The task: Below are the records. How many of their lines contain "zoom"? Give only the number.

(Stored data)

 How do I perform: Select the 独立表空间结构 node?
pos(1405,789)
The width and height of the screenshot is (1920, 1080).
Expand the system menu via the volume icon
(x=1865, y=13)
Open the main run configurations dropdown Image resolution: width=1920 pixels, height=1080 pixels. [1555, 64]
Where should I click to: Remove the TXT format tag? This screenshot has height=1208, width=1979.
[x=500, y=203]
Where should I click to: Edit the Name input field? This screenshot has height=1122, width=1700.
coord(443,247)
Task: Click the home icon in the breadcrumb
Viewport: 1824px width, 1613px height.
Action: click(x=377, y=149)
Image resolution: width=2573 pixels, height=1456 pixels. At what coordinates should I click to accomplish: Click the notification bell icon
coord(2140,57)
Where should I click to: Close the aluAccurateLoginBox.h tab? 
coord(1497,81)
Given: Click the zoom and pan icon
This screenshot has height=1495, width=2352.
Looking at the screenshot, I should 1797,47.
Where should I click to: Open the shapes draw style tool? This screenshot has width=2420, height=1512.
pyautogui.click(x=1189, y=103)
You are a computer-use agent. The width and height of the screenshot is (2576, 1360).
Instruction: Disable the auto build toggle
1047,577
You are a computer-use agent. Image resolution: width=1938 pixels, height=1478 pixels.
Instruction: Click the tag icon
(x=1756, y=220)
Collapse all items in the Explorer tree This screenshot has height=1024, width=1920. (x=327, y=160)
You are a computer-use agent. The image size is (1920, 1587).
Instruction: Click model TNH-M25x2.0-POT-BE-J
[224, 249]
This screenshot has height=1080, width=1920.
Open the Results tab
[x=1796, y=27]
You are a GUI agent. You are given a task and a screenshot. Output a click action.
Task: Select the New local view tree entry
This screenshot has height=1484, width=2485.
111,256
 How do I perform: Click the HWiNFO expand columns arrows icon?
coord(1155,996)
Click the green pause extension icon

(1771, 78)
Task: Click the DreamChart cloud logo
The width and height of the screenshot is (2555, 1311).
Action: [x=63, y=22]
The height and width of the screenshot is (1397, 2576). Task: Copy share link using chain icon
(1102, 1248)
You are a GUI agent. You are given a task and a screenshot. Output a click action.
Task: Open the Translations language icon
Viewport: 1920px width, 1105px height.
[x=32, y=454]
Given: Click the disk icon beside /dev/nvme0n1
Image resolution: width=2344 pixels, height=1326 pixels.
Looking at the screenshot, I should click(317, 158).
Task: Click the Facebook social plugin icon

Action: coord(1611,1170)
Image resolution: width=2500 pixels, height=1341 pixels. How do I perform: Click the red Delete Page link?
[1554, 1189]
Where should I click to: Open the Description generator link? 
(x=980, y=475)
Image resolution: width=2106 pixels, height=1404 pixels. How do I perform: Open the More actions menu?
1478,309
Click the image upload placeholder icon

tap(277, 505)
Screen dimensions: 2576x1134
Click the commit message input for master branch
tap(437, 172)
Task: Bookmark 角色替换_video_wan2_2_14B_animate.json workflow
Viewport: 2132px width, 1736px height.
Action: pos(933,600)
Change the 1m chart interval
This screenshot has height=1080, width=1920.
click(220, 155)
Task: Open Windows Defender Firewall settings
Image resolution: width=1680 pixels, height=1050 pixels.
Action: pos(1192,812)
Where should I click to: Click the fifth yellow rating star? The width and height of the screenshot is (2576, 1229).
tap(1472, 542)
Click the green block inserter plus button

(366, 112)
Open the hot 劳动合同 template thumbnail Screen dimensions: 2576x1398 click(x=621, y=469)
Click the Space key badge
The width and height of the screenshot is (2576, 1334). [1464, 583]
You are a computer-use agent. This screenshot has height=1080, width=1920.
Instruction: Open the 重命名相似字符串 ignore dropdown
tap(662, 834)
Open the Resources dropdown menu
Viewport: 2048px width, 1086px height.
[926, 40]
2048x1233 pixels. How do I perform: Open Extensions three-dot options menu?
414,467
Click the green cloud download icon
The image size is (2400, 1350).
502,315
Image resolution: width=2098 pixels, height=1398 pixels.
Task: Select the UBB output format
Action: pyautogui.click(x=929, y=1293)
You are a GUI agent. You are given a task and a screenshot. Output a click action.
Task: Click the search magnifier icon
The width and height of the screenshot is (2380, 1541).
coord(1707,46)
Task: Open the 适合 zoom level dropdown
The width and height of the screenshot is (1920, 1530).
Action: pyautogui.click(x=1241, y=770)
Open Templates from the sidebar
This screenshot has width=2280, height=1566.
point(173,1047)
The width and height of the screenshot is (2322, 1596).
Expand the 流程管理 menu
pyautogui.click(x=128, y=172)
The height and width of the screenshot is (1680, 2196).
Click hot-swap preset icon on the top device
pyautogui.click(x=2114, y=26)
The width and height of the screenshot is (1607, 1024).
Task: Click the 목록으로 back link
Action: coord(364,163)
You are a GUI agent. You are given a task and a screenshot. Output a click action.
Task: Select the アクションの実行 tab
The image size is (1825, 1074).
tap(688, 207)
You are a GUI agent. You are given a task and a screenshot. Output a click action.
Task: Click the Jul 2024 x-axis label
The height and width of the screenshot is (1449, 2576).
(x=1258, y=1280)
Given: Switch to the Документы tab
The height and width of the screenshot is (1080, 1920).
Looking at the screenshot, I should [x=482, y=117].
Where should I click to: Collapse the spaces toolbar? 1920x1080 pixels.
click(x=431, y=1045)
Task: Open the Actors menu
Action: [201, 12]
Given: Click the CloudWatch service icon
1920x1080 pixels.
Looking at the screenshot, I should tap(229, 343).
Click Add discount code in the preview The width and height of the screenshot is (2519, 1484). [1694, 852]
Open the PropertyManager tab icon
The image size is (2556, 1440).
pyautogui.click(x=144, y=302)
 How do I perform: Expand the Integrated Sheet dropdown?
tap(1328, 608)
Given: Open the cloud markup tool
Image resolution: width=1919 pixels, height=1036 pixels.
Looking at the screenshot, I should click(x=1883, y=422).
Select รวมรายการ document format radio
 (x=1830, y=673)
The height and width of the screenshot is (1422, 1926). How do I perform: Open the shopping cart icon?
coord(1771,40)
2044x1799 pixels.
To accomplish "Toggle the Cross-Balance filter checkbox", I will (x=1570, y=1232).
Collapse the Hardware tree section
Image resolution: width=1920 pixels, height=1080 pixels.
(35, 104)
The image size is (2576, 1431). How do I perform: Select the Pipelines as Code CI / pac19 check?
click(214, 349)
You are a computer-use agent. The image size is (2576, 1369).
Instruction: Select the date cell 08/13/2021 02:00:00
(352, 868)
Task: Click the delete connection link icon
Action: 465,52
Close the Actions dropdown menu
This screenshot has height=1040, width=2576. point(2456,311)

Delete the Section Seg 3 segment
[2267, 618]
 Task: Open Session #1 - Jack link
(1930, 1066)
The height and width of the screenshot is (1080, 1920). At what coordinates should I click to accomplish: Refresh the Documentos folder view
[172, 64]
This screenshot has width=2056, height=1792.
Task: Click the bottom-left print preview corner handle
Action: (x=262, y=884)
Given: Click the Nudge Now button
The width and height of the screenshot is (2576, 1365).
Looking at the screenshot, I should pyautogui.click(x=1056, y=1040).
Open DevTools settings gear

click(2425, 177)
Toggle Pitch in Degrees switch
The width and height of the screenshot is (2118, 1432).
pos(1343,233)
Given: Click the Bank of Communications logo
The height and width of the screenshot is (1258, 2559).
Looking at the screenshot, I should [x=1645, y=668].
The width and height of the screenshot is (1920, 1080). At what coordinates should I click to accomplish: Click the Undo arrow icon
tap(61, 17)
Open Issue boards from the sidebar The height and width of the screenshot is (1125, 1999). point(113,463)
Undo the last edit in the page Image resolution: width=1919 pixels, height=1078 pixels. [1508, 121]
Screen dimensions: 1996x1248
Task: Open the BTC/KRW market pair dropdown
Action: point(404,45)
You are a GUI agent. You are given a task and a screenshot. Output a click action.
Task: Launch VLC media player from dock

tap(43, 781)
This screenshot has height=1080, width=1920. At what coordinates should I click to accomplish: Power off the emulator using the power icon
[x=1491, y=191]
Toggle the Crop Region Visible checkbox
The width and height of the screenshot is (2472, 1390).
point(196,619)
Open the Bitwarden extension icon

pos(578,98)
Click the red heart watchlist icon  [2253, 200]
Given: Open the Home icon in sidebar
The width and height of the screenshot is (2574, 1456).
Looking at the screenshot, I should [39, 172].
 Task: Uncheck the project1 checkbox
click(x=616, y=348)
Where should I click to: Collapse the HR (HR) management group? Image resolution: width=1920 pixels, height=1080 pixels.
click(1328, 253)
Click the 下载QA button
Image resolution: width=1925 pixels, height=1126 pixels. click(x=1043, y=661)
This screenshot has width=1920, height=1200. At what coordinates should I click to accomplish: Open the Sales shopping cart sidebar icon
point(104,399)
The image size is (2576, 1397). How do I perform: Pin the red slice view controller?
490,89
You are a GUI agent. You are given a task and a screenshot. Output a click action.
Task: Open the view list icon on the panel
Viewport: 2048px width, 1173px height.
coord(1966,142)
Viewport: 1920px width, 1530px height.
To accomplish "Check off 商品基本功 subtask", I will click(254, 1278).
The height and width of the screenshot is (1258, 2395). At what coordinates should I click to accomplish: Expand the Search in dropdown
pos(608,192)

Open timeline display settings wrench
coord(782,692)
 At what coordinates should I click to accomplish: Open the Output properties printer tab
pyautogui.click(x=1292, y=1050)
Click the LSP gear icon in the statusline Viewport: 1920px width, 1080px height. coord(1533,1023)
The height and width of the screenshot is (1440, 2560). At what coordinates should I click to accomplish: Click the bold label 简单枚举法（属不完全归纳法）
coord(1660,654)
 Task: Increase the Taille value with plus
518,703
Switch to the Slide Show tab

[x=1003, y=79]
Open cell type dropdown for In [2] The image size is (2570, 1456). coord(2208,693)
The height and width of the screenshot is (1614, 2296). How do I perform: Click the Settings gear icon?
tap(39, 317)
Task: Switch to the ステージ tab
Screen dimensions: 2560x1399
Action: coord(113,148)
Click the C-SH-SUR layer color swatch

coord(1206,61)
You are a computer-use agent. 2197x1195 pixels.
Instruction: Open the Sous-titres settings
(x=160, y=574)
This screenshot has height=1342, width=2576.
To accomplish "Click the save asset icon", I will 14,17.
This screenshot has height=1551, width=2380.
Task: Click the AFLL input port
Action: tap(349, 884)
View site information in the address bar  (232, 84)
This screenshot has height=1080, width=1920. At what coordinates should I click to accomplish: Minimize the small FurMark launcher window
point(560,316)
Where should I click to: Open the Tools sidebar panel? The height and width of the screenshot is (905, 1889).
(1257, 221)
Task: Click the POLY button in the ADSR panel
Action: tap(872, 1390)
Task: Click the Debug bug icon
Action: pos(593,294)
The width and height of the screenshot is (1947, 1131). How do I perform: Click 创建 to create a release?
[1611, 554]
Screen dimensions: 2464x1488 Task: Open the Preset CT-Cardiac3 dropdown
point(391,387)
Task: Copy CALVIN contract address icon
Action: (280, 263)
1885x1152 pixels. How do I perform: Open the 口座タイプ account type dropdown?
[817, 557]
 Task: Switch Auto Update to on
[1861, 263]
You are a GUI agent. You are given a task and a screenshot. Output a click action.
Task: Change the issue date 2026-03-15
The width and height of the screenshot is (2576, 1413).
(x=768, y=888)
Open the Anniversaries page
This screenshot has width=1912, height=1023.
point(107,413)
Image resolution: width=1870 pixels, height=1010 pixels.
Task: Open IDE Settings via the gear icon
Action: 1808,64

Response area: 2